◆ Exercise
State the number of lines with "Wrapped" in the listing, leaving out everything else.

◆ Task input
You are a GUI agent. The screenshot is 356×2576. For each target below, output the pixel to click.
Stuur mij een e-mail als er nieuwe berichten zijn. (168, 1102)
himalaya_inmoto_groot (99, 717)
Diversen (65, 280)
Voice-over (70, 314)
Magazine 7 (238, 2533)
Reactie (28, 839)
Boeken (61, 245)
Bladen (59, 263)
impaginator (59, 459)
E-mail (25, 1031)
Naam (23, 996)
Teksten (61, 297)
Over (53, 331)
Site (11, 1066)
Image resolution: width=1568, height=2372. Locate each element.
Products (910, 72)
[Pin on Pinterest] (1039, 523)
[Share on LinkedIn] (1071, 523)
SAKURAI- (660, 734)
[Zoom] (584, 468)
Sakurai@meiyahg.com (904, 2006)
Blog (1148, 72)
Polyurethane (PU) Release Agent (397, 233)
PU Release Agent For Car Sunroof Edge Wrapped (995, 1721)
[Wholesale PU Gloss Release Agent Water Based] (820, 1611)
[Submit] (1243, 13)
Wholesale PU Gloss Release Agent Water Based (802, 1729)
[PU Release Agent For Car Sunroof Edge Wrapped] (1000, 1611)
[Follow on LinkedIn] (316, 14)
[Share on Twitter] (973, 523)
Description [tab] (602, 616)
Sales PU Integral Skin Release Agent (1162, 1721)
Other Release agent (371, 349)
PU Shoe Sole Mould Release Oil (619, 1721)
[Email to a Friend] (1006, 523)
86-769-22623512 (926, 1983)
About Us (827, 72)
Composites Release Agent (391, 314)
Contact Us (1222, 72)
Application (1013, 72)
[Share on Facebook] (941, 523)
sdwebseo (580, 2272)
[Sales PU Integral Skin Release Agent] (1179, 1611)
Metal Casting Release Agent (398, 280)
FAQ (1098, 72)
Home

◆ Response
2